The Respect for Marriage Act, passed by the House and Senate and signed into law yesterday by President Biden, is an important law that recognizes same-sex unions and lives that have been with us for a long time. Had a famous Maine couple from 100 years ago benefited from the act, their lives and deaths would likely have turned out much differently.

The French ocean liner S.S. Paris in 1937. F. O. Matthiessen and Russell Cheney met as passengers on the ship 13 years earlier. AP

F. O. Matthiessen and Russell Cheney met in 1924 on the ocean liner Paris. Cheney, who was on his way to Venice, was a well-known painter of his day with exhibitions in New York, Boston and around the country. Matthiessen was on his way back to Oxford University for the second year of his Rhodes Scholarship. Later based at Harvard, Matthiessen would go on to become one of the leading literary scholars of the first half of the 20th century and help raise the stature of American literature. He wrote the first literary biography of Maine writer Sarah Orne Jewett.

Despite their 20-year age difference – Cheney was the elder – the two men embarked on a relationship that Matthiessen in a 1924 letter used the word marriage to describe: “Marriage! What a strange word to be applied to two men! Can’t you hear the hell hounds of society bay in full pursuit behind us?”

In 1930, the two men bought a house in Kittery. Over time, Cheney became especially well-known for capturing the landscapes and people of coastal Maine and New Hampshire in his paintings. The Kittery Press, a local paper, said that Cheney had “taken this vicinity to his heart and has permanently preserved the best of it. His landscapes seem to smell like home. The east wind can be felt and, in some of them, even old Whaleback can be heard” – referring to a lighthouse in Portsmouth Harbor. While Cheney lived at Kittery full-time, Matthiessen was at Harvard during the week and would come to Kittery on weekends and over holidays. For him, Kittery was his “one true home” in the world, as one of his graduate students later wrote.

But the one bright line that Matthiessen and Cheney could not cross was a more public avowal of their love and their relationship. Had the world known the true nature of the men’s relationship, Cheney’s exhibitions in museums and galleries would have disappeared and Matthiessen could have been dismissed from Harvard on moral grounds, tenure notwithstanding.
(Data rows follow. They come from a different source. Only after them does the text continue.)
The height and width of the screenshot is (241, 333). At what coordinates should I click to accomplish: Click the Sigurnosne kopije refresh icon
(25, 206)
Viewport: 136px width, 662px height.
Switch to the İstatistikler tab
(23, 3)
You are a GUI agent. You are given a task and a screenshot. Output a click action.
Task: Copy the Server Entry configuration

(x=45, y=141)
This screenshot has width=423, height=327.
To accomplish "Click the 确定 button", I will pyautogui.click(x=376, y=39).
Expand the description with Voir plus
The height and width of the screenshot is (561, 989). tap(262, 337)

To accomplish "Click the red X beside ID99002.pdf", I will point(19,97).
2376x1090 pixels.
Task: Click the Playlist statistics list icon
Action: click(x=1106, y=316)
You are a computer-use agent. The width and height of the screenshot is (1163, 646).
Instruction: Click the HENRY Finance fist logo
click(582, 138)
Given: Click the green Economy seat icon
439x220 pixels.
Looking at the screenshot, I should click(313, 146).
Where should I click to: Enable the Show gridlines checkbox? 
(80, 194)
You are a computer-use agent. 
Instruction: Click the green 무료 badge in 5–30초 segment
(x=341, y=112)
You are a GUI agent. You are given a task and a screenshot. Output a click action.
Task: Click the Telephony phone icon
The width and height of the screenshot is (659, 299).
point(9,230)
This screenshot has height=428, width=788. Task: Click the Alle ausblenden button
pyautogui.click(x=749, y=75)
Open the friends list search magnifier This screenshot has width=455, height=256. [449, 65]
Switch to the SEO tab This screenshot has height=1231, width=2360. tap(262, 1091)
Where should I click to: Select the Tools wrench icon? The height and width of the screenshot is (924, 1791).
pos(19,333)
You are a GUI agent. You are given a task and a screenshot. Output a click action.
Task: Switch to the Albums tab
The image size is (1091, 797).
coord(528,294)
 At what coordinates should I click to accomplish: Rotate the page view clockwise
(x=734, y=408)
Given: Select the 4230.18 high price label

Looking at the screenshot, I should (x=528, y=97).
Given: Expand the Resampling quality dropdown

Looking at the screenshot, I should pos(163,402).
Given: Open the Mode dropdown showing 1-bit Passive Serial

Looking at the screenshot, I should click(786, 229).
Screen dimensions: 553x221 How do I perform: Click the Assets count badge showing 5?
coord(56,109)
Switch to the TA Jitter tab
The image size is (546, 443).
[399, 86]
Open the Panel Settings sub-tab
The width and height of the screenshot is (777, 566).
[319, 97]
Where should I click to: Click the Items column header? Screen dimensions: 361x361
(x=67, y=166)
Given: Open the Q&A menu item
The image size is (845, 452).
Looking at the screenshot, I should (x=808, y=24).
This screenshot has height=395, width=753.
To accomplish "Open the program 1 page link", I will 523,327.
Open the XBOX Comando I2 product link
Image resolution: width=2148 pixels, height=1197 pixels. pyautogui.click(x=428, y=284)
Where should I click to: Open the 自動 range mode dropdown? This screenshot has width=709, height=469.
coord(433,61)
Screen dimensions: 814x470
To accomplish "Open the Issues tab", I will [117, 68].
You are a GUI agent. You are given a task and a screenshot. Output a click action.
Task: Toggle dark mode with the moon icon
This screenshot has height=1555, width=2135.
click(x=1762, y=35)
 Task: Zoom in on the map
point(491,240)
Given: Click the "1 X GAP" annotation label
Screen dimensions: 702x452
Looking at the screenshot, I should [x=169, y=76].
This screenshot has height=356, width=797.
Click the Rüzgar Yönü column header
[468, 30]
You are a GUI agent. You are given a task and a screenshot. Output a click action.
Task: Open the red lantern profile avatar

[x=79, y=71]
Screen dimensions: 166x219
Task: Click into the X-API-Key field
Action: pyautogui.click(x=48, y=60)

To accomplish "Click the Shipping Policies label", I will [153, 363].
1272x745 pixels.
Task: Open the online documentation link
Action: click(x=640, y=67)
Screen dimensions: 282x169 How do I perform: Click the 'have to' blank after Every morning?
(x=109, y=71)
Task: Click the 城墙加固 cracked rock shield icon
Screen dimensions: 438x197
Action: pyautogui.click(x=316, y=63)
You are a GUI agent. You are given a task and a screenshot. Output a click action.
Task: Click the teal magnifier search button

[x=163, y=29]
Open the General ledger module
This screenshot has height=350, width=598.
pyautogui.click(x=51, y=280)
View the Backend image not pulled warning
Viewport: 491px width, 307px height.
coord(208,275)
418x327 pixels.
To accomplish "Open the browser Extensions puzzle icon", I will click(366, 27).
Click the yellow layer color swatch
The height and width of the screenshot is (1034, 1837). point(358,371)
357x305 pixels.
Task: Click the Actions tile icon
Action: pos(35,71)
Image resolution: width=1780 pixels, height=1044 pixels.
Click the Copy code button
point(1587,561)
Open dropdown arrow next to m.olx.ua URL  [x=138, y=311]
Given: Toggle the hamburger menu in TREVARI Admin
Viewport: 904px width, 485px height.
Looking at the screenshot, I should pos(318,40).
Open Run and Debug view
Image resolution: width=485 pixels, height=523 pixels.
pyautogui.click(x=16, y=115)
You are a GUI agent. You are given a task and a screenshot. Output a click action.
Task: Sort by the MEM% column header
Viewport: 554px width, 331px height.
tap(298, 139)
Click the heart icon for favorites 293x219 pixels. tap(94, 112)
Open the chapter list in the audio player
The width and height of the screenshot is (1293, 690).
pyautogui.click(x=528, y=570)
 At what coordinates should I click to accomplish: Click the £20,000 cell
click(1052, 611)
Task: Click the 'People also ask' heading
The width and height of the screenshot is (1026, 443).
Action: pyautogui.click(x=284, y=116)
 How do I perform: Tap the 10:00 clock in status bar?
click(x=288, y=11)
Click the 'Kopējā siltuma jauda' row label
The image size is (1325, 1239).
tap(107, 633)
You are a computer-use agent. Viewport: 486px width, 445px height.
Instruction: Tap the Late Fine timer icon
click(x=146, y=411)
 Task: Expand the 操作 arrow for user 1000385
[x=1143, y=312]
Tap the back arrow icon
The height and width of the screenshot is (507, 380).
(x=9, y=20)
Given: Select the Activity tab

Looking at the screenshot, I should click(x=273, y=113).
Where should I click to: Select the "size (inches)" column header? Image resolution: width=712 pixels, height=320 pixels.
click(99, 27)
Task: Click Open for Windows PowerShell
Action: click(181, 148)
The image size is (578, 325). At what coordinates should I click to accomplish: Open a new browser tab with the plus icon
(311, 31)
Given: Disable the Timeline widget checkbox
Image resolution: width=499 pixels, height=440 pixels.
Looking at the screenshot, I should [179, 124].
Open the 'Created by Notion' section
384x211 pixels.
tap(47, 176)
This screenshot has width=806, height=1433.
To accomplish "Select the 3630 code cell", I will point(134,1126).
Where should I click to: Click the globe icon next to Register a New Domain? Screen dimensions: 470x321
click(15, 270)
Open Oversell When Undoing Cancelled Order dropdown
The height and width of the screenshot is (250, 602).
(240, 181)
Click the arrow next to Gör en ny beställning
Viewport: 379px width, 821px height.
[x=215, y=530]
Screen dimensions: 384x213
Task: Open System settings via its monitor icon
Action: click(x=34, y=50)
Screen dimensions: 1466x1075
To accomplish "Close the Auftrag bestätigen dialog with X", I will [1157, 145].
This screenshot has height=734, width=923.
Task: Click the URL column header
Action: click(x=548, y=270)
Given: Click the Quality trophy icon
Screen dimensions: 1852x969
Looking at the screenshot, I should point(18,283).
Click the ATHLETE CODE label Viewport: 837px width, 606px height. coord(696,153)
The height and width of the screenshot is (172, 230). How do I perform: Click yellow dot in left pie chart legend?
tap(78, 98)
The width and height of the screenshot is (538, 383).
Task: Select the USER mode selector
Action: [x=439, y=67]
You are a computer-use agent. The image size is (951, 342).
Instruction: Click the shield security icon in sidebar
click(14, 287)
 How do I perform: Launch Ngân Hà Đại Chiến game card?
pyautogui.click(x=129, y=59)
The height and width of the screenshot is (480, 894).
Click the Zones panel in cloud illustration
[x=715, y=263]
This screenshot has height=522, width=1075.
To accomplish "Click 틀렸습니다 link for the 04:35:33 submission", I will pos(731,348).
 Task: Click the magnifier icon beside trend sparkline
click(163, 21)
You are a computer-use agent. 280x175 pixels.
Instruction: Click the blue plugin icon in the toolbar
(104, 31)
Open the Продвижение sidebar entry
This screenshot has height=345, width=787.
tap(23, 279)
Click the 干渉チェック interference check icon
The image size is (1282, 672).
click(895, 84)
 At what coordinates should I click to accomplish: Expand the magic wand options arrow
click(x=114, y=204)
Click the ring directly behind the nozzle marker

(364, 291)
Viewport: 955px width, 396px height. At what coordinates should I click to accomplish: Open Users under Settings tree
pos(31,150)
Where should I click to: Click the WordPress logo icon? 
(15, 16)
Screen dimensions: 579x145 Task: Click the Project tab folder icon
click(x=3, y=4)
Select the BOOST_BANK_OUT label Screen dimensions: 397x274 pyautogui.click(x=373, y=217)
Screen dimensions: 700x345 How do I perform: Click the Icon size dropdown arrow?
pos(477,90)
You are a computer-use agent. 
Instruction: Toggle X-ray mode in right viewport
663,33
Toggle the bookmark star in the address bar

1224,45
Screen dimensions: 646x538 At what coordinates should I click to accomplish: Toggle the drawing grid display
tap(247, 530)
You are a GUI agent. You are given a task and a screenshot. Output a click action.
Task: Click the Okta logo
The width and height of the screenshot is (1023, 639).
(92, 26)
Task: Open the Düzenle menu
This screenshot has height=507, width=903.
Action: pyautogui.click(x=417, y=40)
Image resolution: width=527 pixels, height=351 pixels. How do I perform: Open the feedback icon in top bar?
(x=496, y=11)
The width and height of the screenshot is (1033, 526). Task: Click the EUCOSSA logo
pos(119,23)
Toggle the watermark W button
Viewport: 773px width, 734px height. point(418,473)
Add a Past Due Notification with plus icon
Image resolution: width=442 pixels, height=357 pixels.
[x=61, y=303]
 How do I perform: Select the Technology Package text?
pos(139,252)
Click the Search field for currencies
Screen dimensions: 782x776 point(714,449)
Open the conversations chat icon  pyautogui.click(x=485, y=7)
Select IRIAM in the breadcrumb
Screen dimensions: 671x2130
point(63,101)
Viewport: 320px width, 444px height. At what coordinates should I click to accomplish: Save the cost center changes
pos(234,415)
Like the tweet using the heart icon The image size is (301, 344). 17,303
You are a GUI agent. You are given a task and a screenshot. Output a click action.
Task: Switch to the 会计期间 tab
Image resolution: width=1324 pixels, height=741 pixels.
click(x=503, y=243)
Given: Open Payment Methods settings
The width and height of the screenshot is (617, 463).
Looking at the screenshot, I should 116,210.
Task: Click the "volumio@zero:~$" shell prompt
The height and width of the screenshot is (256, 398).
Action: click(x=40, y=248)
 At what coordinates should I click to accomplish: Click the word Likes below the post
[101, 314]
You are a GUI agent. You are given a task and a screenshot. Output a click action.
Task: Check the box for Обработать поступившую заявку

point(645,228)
Perhaps things could have worked out for them had them had they moved into old age and died close in time to each other, despite their age difference. But fate dealt them a different hand.

Cheney died of a heart attack in 1945. In the last five years of Matthiessen’s life, he drifted into a depression punctuated by only a few bright spots. Matthiessen’s friends and colleagues knew and appreciated the depth of his loss, but he had to hide his grief from the broader world, as though the most important relationship of his adult life had never existed. On a March night in 1950, Matthiessen wrote to a friend that “he could no longer bear the loneliness with which I’m faced.” That same night, he checked-in at the Manger Hotel, near North Station, in Boston, and at a little after midnight jumped from a 12th-story hotel window. He was still breathing when a taxi driver found him but died at the hospital later that night.

History can’t be turned back for Matthiessen and Cheney. Thanks to the Respect for Marriage Act, however, things can turn out differently for Mainers and all Americans for many years to come.